He was director of Plans, War Office between 1939 and 1941 and became the first Chief Combined Secretary British Joint Staff Mission Washington in 1942. He was described as being "at the heart of allied military policy making."

In the winter of 1940–41, before the U.S. had formally entered the war, Dykes was selected for an unusual, but important mission: to escort Colonel William Joseph Donovan, soon to become head of the Office of Strategic Services (forerunner to the CIA) and head of U.S. intelligence, on a fact-finding tour of the Mediterranean.

Dykes died in 1943 on approach to RAF Talbenny on a flight from Casablanca. On hearing the news, Winston Churchill sent a telegram to Air Chief Marshal Sir Charles Portal asking him to send his condolences to Dykes' relatives. He was buried at St Michael's Churchyard, Yorktown, Surrey.

At the time of his death, Dykes was serving as senior British secretary to the combined Chiefs of Staffs. He posthumously received the Distinguished Service Medal and was given a memorial service at Washington Cathedral in Washington, D.C., attended by British ambassador Lord Halifax, General George Marshall, Admiral Ernest King, Admiral Sir Percy Noble and many other dignitaries. The D.C. correspondent for The Times called Dykes "one of the most popular British officers who ever came to Washington."

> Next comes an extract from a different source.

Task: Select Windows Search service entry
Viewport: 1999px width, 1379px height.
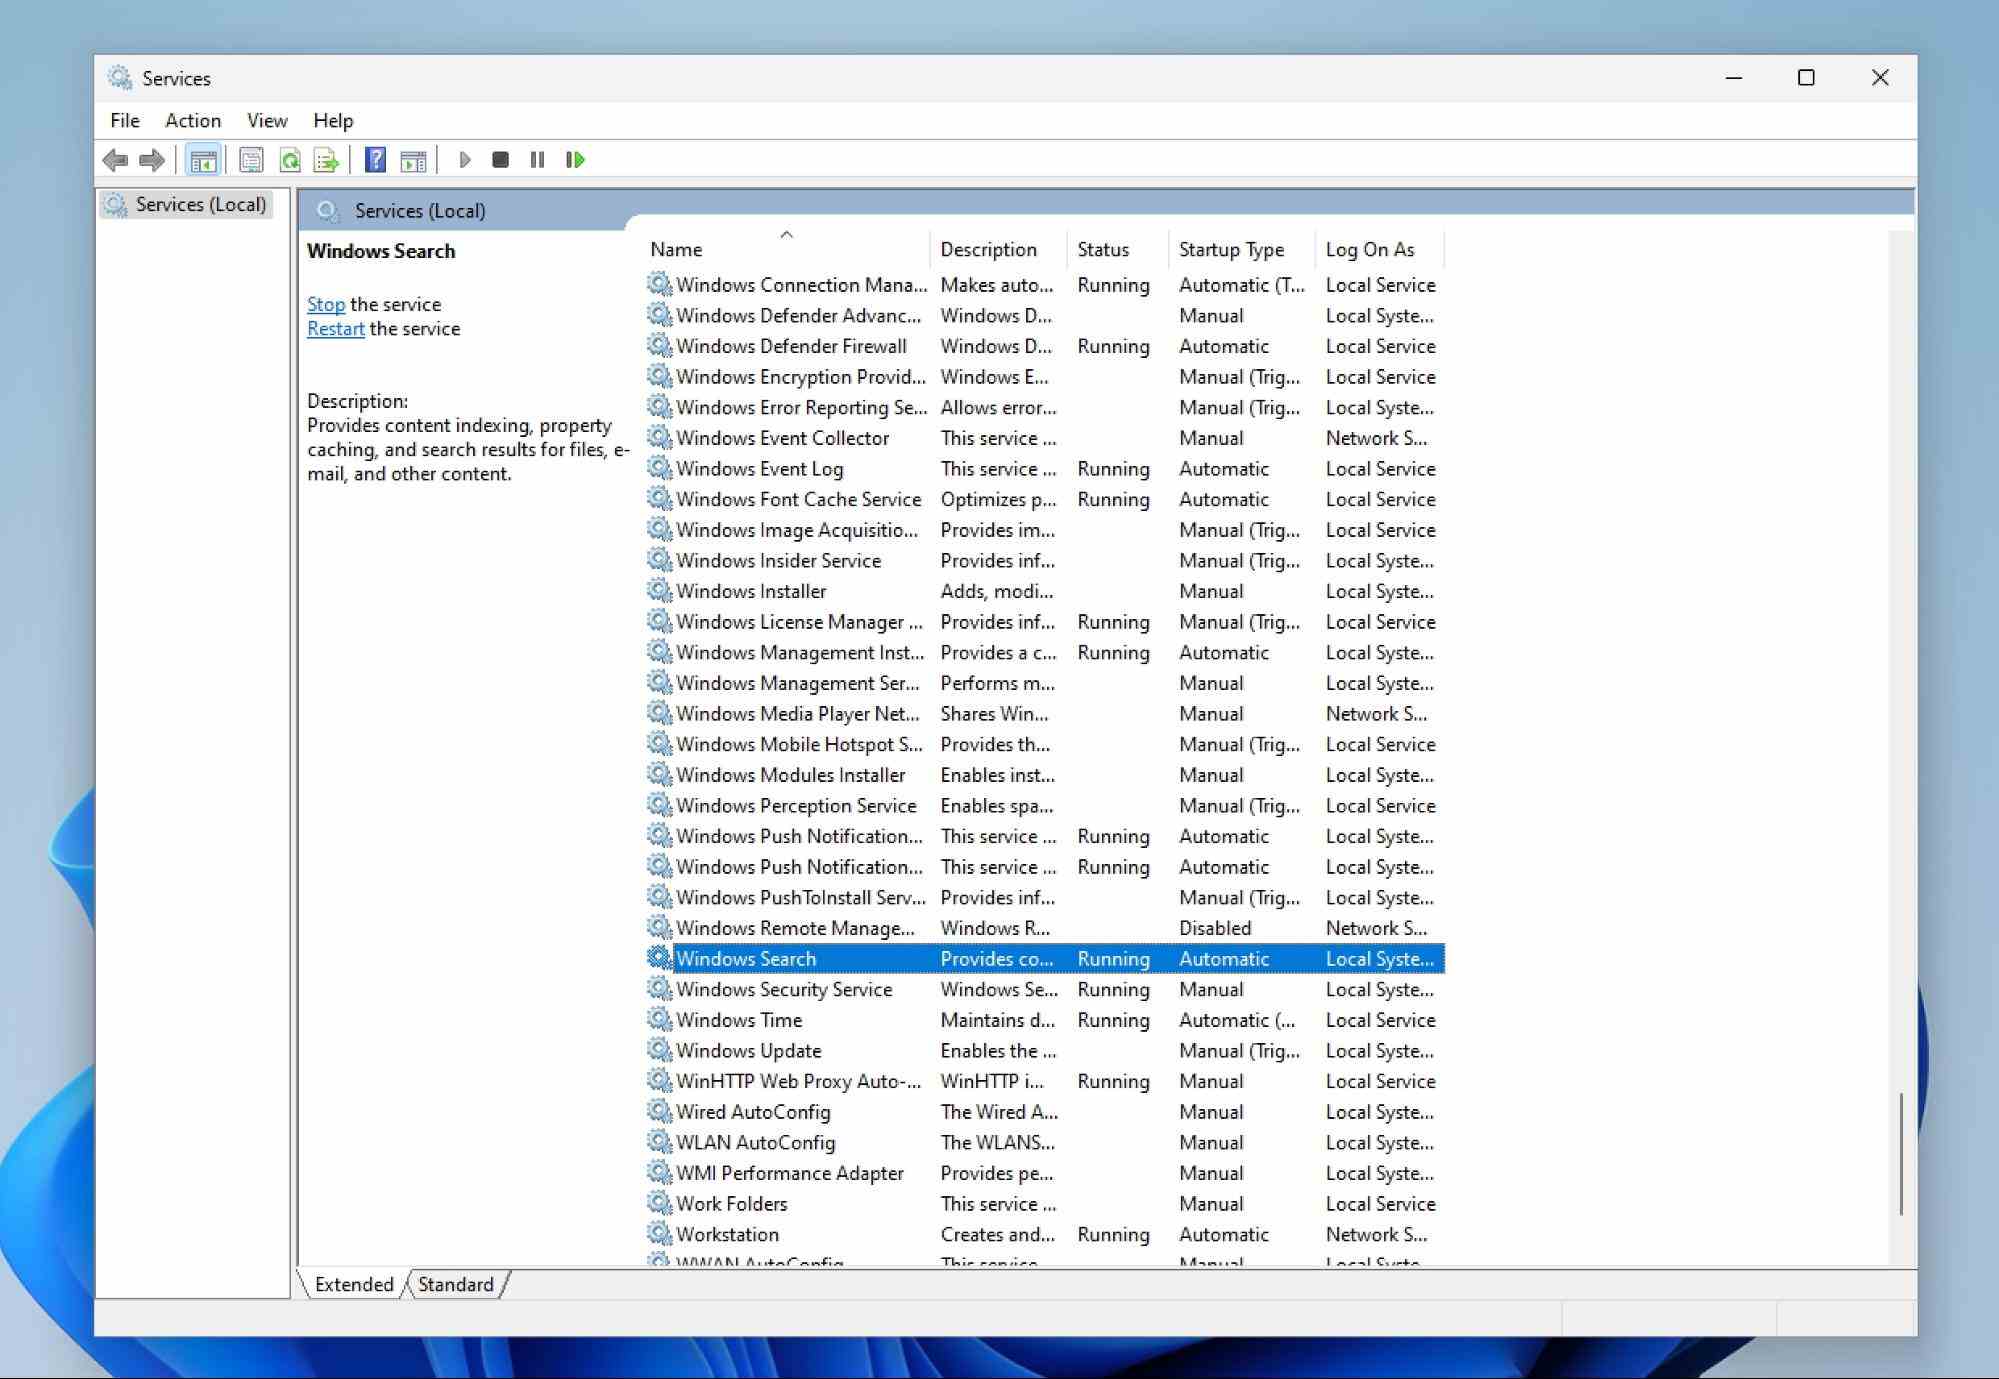Action: tap(743, 958)
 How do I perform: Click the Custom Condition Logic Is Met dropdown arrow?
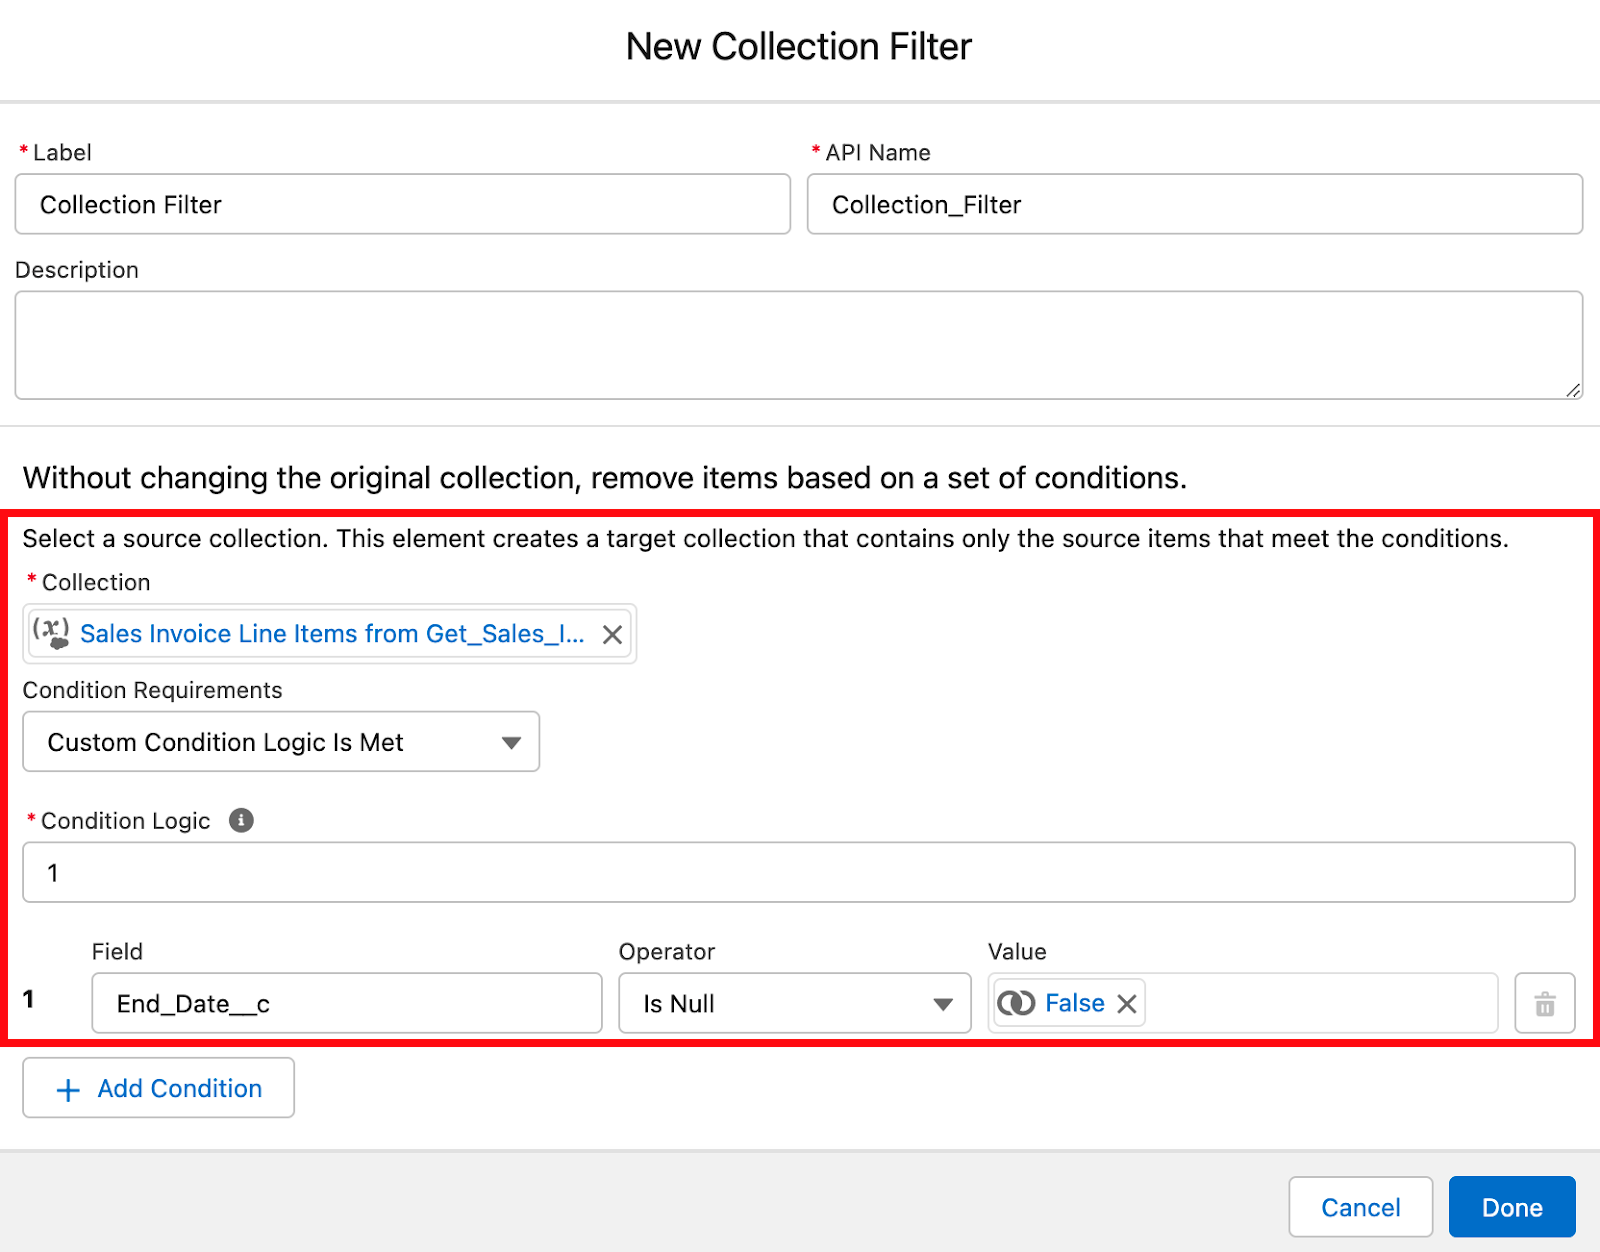(x=511, y=742)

His war time diaries were edited by Alex Danchev and published under the title Establishing the Anglo-American Alliance: The Second World War Diaries of Brigadier Vivian Dykes in 1990.

==Family==
Dykes married Ada Winifred (née Smyth) in 1922. Dykes was uncle to Michael Swann, former chairman of the BBC, and Hugh Swann, cabinet maker to Queen Elizabeth II of the United Kingdom.